**DATA PROVIDED**
......
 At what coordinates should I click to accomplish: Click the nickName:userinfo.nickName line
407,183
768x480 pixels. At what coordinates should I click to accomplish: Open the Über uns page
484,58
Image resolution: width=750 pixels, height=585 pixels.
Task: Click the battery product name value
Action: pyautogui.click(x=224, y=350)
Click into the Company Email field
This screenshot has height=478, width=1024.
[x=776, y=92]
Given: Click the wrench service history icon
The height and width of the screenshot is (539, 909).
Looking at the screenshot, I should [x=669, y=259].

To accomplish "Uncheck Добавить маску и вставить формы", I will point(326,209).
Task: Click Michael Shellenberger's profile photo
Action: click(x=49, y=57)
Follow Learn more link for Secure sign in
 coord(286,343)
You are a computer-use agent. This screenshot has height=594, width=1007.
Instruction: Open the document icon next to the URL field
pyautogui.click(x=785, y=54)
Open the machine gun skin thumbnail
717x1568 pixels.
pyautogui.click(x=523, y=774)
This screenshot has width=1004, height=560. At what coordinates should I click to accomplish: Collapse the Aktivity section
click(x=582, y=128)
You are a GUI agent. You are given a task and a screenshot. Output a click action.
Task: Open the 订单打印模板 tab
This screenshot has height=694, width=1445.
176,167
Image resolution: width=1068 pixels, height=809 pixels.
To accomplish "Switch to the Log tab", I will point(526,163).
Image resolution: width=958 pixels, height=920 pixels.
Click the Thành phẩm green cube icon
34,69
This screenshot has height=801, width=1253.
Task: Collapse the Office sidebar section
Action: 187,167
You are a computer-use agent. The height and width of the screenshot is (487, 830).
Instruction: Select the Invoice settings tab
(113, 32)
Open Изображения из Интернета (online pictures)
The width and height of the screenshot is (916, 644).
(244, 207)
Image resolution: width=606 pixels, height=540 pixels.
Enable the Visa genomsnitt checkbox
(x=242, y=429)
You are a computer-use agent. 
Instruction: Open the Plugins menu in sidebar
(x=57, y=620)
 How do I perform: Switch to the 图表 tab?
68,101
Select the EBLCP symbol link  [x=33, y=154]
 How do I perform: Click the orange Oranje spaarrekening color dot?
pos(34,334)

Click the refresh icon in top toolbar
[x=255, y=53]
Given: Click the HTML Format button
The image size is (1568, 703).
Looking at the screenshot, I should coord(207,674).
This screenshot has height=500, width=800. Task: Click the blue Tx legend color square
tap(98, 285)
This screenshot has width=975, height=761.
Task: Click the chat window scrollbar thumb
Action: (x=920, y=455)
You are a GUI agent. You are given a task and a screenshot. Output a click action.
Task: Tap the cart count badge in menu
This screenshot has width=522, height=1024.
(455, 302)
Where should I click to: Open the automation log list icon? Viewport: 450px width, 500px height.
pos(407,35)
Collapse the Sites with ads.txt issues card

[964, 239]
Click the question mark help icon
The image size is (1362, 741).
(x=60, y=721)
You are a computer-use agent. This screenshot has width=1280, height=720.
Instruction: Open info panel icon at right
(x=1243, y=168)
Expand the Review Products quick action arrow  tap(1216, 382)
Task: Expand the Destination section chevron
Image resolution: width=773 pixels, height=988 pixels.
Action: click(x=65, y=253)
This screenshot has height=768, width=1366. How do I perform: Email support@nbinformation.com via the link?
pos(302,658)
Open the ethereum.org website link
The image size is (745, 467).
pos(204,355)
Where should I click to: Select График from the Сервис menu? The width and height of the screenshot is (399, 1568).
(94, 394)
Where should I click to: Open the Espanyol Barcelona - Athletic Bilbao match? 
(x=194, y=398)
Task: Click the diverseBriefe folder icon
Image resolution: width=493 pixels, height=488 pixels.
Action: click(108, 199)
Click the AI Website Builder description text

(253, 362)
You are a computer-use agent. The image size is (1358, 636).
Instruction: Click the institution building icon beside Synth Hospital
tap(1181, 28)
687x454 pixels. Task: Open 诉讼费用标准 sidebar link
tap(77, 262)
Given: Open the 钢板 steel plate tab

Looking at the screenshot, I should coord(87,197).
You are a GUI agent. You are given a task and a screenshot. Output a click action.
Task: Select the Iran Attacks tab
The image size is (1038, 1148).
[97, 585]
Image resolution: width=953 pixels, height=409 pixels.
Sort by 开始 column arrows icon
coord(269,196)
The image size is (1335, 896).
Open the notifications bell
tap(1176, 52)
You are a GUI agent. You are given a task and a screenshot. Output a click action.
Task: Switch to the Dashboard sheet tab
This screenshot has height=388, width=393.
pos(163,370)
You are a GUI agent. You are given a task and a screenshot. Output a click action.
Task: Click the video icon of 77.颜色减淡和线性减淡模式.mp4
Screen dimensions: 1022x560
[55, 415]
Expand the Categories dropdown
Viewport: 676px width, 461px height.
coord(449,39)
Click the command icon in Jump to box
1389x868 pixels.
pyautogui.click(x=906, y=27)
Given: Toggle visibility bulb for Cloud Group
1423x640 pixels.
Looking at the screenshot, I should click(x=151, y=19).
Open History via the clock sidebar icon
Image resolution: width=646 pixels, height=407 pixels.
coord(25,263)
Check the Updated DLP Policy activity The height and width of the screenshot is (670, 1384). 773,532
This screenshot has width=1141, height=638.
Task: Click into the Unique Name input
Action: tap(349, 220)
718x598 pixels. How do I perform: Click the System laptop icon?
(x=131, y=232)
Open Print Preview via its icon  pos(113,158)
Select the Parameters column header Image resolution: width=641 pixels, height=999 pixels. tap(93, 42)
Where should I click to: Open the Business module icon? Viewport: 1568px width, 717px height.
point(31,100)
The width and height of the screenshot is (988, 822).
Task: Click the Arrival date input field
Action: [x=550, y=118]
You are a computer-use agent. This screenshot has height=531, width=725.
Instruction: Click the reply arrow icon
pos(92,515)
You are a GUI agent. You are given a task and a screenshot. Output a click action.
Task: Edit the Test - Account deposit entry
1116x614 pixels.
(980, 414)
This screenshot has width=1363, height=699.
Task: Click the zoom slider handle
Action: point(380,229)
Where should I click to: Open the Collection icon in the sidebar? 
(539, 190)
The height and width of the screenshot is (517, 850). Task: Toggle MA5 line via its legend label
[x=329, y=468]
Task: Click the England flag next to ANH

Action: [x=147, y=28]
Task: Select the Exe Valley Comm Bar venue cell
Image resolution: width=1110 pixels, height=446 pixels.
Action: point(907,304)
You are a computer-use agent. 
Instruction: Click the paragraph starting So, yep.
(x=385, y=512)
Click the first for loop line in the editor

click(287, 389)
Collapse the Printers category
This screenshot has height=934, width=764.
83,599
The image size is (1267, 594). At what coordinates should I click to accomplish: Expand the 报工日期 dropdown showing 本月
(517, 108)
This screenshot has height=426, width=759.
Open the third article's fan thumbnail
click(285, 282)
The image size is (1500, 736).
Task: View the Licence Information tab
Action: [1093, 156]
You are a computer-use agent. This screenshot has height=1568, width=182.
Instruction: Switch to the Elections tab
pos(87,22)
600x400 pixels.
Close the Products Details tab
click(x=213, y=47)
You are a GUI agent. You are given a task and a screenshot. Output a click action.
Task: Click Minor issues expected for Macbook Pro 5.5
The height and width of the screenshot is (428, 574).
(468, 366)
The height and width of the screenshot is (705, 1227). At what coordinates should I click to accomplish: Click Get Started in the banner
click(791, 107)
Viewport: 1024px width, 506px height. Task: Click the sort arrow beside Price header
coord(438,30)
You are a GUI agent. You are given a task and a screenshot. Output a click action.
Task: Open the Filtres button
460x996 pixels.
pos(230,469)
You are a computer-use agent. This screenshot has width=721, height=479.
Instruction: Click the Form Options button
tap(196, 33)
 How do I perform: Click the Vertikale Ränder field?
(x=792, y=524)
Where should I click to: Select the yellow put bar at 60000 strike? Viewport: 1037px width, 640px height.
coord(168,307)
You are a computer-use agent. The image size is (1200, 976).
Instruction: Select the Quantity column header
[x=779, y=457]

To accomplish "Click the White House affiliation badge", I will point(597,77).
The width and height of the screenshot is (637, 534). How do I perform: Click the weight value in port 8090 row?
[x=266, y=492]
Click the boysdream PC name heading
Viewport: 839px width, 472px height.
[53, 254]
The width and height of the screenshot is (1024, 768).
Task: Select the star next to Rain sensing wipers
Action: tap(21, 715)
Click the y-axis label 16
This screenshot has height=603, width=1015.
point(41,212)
......
The response must consist solely of the lines from the top of the records through the line holding "You are a computer-use agent. The height", copied word for word.

**RESPONSE FOR THIS EXERCISE**
 At what coordinates should I click to accomplish: Click the nickName:userinfo.nickName line
407,183
768x480 pixels. At what coordinates should I click to accomplish: Open the Über uns page
484,58
Image resolution: width=750 pixels, height=585 pixels.
Task: Click the battery product name value
Action: pyautogui.click(x=224, y=350)
Click into the Company Email field
This screenshot has height=478, width=1024.
[x=776, y=92]
Given: Click the wrench service history icon
The height and width of the screenshot is (539, 909).
Looking at the screenshot, I should [x=669, y=259].

To accomplish "Uncheck Добавить маску и вставить формы", I will point(326,209).
Task: Click Michael Shellenberger's profile photo
Action: click(x=49, y=57)
Follow Learn more link for Secure sign in
 coord(286,343)
You are a computer-use agent. This screenshot has height=594, width=1007.
Instruction: Open the document icon next to the URL field
pyautogui.click(x=785, y=54)
Open the machine gun skin thumbnail
717x1568 pixels.
pyautogui.click(x=523, y=774)
This screenshot has width=1004, height=560. At what coordinates should I click to accomplish: Collapse the Aktivity section
click(x=582, y=128)
You are a GUI agent. You are given a task and a screenshot. Output a click action.
Task: Open the 订单打印模板 tab
This screenshot has height=694, width=1445.
176,167
Image resolution: width=1068 pixels, height=809 pixels.
To accomplish "Switch to the Log tab", I will point(526,163).
Image resolution: width=958 pixels, height=920 pixels.
Click the Thành phẩm green cube icon
34,69
This screenshot has height=801, width=1253.
Task: Collapse the Office sidebar section
Action: 187,167
You are a computer-use agent. The height and width of the screenshot is (487, 830).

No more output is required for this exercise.